Иерусалим был отбит мусульманами. После многих сражений крестоносцы разбрелись. Не скоро попали в Польшу Бодуэны. От них и происходит Иван Александрович, который родился в 1845 году в Радзимине, под Варшавой.
Говорят, что когда ему в Казани сильно надоела полиция, спрашивая о связях и происхождении, то профессор заказал карточки с обозначением:
"И. А. Бодуэн де Куртенэ. Иерусалимский король".
Польская - серьезная и притязательная - шутка.
Бодуэн был замечательным лингвистом, занимающимся общими вопросами лингвистики на материале славянских языков. Он не был космополитом, но, любя народы, считал себя в отношениях с правительствами экстерриториальным.
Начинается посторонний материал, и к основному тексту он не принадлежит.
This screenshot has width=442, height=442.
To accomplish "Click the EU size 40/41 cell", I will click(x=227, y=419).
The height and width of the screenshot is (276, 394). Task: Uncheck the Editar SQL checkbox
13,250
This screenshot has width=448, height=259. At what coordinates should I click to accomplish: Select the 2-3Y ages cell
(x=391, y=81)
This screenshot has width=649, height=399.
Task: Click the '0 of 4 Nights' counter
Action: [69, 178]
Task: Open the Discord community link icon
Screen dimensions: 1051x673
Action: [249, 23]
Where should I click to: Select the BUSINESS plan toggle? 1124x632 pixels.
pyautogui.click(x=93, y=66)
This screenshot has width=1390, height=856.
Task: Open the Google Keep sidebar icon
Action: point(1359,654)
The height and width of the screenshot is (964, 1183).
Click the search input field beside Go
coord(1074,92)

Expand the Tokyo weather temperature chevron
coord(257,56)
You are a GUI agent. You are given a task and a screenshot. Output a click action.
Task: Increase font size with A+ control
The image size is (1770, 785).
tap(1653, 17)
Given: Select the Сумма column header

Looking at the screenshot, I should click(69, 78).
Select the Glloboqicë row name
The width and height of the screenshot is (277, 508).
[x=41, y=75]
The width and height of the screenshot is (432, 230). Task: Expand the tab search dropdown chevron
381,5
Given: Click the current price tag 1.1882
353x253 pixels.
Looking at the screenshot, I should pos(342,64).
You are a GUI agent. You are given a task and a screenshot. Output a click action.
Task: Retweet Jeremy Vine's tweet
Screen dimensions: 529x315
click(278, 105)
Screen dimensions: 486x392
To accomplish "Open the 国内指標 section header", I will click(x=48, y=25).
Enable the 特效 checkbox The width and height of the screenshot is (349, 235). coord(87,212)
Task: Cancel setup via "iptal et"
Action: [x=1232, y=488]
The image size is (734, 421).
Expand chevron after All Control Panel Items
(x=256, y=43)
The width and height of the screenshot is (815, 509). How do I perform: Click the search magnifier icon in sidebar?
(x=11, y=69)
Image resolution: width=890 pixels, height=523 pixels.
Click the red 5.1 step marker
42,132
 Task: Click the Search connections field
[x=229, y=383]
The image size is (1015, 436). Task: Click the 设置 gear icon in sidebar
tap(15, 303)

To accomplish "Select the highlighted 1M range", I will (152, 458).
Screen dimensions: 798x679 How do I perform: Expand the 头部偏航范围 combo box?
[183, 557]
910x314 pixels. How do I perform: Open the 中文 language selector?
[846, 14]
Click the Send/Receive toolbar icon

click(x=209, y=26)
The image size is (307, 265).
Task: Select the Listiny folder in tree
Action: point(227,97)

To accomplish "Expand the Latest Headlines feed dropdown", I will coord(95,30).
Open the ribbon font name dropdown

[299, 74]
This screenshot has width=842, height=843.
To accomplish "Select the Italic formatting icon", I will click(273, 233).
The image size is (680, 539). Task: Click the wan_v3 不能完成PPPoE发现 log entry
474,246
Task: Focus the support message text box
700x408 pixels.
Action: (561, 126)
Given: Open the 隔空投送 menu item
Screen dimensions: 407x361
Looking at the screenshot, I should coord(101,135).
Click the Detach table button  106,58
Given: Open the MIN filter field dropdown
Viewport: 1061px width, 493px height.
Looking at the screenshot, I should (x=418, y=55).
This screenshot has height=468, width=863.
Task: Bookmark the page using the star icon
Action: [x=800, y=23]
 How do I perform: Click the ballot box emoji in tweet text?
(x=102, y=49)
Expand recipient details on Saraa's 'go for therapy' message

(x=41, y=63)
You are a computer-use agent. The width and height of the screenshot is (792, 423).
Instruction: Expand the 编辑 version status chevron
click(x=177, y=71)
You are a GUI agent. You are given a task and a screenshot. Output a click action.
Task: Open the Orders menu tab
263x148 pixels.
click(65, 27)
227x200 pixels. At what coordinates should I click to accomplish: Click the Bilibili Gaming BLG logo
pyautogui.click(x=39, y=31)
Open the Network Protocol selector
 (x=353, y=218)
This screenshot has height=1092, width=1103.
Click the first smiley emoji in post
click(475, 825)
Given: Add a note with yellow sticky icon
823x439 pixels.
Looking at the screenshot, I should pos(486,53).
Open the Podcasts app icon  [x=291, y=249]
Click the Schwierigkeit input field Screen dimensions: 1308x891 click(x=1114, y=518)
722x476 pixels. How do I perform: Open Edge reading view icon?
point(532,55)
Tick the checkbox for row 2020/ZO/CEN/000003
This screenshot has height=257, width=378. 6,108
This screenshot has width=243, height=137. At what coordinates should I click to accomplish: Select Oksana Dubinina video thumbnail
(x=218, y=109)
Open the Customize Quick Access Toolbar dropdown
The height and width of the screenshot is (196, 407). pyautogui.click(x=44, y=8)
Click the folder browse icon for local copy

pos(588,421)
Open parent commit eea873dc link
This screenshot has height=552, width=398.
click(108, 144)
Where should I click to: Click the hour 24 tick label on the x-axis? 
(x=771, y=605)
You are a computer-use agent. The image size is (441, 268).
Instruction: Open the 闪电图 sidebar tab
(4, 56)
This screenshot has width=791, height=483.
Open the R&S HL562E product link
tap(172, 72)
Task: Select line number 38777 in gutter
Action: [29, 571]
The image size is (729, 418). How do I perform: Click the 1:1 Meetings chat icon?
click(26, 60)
Стремился он и к освобождению от книги во имя непосредственного наблюдения за живой языковой средой.
Язык народа состоит из отдельных "языков" говорящих людей, как лес из деревьев. Но дерево может расти отдельно, а человек говорит для того, чтобы его поняли. Слово произносится для слышания. Слово - сигнал для другого человека. Даже "эй" предполагает второго, могущего обернуться. Человек имеет внутреннюю речь, но говорит потому, что говорит человечество.
Бодуэн интересовался сегодняшним языком во всех ого проявлениях, современной литературой - в том числе футуристами. Лингвисты Лев Якубинский, Евгений Поливанов, Сергей Бернштейн, Сергей Бонди, Давид Выгодский были его учениками. Я увидел профессора, когда он был уже стариком лет шестидесяти пяти - невысоким, поседевшим. Читал лекции Бодуэн высоким голосом, заикался. Но казалось, что он не заикается, а удивляется тем вещам, которые вот только сейчас раскрылись перед ним.
Соединяя в теории им разъединенное в анализе, Бодуэн не довел до конца своей работы. Его книги, небольшие по размеру, переполнены наблюдениями, как поезд на железной дороге. Пассажиры-мысли переполняли все вагонные полки, висели между вагонами, висели на подножках. Они не все и не всегда ехали в одну и ту же сторону.
Были попавшие но в тот поезд.
Старая, много сот лет существующая филология выросла на исследовании древних языков, на комментировании языков умерших. Это давало ей тонкость, создавало не только эрудицию, но и умение знать чужую мысль. Заставляло тщательно изучать документы. Но звучащее слово и слово-мысль забывались, заслонялись буквами и страницами.
Бодуэн в аудитории анализировал не книги, а то, что было в нем самом, в нас и между нами: речь как сродство мысли и коммуникации.
Так как для него слово было явлением сложным и в то же время точным, во всяком случае ограниченным, то он прежде всего отмечал, что не всякое сочетание звуков есть слово. Он вспоминал о так называемой глоссолалии, тo есть мнимом говорении на разных языках, которое присваивали себе мистические сектанты, в том числе ранние христиане. Об этих "языках" в "Посланиях апостолов" и в "Деяниях" очень много упоминаний, иногда укоризненных.
Это явление патологическое, но обостренно показывающее некоторые черты обычного.
Профессор спорил с утверждением, кажущимся безвредным и невинным,"слова состоят из звуков". Произведя очистительную работу, Бодуэн выдвигал главное понятие - фонему.
Сейчас фонему определяют как отдельный звук речи какого-нибудь языка или диалекта, рассматриваемый как средство для различения.
В 1914 году Бодуэн писал: "Не "звук " существует, а фонема, как его психический источник, возникший путем целого ряда однородных акустических впечатлений".